:: SUPPLIED DATA ::
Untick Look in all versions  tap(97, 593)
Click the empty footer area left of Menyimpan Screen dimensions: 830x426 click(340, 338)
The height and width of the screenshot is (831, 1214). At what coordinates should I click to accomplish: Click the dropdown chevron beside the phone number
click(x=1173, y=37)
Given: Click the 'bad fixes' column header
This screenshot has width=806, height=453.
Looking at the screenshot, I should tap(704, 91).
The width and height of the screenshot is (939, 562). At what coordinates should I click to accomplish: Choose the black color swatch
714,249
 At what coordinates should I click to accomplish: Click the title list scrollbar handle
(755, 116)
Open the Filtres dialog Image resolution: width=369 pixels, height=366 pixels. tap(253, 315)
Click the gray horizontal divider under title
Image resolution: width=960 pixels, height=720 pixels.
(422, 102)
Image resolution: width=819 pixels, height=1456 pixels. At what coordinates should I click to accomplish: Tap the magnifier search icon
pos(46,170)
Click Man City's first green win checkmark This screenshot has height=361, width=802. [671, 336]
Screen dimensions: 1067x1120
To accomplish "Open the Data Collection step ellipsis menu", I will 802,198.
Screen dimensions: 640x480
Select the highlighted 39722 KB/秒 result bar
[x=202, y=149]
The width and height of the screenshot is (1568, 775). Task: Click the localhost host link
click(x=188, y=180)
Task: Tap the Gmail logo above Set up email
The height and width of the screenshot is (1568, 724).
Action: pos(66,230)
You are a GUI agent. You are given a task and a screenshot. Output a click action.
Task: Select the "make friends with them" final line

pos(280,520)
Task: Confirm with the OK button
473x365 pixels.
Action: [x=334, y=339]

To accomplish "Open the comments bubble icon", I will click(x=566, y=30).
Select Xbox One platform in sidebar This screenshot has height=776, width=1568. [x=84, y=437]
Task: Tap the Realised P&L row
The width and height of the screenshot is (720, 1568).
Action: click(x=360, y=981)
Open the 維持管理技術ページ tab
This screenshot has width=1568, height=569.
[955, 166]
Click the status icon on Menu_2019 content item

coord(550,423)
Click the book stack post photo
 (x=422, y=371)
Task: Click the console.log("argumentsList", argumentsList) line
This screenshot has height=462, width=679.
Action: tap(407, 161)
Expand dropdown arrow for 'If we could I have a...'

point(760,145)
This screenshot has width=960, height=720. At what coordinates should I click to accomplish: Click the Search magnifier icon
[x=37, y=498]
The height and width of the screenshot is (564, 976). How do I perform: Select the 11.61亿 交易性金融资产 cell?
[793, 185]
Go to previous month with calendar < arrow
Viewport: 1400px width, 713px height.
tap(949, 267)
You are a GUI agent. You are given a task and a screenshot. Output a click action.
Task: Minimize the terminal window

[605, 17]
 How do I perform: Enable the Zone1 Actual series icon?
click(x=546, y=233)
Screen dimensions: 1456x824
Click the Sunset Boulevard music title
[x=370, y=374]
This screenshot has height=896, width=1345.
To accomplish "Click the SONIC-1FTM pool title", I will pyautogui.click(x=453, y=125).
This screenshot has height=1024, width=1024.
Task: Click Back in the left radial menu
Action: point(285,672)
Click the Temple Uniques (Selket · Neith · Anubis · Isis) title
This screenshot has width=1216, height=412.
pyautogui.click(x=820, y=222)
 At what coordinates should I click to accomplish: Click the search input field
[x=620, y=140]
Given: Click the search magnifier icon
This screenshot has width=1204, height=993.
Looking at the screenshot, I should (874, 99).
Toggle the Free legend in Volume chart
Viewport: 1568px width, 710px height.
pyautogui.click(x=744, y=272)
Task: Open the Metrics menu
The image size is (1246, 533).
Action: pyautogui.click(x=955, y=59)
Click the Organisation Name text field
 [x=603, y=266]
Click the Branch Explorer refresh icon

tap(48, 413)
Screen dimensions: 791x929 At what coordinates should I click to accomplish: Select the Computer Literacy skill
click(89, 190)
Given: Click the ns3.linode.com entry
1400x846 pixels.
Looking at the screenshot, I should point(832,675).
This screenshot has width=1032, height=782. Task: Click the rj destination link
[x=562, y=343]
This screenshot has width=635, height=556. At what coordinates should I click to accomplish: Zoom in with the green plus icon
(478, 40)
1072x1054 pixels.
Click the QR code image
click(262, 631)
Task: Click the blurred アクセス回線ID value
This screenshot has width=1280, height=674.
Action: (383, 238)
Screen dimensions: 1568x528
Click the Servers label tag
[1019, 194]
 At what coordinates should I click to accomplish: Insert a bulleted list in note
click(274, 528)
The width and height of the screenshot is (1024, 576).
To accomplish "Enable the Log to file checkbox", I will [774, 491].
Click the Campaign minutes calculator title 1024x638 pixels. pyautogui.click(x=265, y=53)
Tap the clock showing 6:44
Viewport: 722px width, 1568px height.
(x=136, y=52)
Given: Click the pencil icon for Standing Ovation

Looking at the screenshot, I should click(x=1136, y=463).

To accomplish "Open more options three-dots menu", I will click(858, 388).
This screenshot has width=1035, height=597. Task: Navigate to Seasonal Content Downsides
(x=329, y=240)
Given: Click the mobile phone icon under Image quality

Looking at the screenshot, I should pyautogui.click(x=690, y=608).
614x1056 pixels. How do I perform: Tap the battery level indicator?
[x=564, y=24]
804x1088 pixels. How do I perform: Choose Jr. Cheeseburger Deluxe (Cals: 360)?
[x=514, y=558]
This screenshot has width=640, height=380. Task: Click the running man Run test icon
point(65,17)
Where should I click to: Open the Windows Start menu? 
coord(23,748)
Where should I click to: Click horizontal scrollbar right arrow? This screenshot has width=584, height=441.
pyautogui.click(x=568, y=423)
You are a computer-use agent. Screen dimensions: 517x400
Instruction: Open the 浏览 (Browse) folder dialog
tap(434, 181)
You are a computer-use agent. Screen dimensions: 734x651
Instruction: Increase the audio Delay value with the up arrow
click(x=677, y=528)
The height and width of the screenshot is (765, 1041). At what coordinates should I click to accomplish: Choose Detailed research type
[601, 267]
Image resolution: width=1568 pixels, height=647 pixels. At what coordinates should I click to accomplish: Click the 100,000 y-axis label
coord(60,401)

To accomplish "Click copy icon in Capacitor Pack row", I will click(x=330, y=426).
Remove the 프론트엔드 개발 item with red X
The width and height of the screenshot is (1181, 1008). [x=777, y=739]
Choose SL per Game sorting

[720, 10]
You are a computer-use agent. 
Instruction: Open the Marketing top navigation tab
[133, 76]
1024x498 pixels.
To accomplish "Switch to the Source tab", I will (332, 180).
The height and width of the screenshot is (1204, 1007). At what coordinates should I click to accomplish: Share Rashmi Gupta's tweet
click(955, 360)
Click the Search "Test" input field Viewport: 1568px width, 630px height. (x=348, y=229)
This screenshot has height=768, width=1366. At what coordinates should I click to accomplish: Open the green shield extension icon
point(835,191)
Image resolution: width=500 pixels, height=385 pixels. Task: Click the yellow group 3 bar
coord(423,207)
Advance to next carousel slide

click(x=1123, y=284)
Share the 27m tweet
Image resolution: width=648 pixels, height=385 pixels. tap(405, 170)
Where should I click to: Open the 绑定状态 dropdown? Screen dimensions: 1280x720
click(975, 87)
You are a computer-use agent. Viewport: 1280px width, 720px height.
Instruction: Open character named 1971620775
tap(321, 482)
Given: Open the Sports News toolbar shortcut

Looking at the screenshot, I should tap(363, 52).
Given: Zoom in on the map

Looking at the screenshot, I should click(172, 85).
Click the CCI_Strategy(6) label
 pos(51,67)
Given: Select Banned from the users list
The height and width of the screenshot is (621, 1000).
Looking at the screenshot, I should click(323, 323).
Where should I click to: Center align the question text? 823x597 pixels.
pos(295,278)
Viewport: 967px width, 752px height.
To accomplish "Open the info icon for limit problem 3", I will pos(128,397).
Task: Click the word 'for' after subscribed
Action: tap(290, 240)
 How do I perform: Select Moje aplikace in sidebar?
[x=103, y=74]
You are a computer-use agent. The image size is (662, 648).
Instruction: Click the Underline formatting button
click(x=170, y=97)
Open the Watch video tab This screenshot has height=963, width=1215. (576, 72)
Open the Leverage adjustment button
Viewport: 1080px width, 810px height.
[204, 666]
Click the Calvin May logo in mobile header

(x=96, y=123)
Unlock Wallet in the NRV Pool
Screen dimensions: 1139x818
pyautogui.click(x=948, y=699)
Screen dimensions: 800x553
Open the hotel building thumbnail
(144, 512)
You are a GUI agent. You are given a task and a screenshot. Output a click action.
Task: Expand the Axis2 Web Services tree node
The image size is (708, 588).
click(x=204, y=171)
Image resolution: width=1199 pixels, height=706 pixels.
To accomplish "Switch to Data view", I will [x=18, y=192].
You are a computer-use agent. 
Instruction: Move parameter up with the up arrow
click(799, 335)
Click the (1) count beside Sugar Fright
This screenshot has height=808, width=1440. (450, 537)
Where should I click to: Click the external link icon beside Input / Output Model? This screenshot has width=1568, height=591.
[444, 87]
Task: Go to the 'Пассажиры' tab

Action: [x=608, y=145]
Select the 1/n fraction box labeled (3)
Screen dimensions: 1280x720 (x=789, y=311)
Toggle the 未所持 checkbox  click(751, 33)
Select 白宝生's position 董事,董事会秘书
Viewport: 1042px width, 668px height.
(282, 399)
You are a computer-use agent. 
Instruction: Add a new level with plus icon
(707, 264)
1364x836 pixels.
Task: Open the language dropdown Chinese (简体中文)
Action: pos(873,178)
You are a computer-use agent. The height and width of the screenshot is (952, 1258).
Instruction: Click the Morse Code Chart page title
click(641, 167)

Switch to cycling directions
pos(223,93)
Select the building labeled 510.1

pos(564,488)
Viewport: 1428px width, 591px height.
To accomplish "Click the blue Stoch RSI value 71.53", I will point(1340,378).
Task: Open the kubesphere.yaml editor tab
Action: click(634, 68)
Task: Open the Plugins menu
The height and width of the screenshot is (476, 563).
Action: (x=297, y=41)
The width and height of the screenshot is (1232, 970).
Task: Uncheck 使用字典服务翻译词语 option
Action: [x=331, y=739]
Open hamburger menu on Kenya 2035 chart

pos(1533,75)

:: WORK ORDER ::
Give again, word for word, every line of the listing above from the one with "Instruction: Move parameter" to the one with "Viewport: 1428px width, 591px height.", both inclusive, and nothing beyond them.

:: SOLUTION TO THIS PROBLEM ::
Instruction: Move parameter up with the up arrow
click(799, 335)
Click the (1) count beside Sugar Fright
This screenshot has height=808, width=1440. (450, 537)
Where should I click to: Click the external link icon beside Input / Output Model? This screenshot has width=1568, height=591.
[444, 87]
Task: Go to the 'Пассажиры' tab

Action: [x=608, y=145]
Select the 1/n fraction box labeled (3)
Screen dimensions: 1280x720 (x=789, y=311)
Toggle the 未所持 checkbox  click(751, 33)
Select 白宝生's position 董事,董事会秘书
Viewport: 1042px width, 668px height.
(282, 399)
You are a computer-use agent. 
Instruction: Add a new level with plus icon
(707, 264)
1364x836 pixels.
Task: Open the language dropdown Chinese (简体中文)
Action: pos(873,178)
You are a computer-use agent. The height and width of the screenshot is (952, 1258).
Instruction: Click the Morse Code Chart page title
click(641, 167)

Switch to cycling directions
pos(223,93)
Select the building labeled 510.1

pos(564,488)
Viewport: 1428px width, 591px height.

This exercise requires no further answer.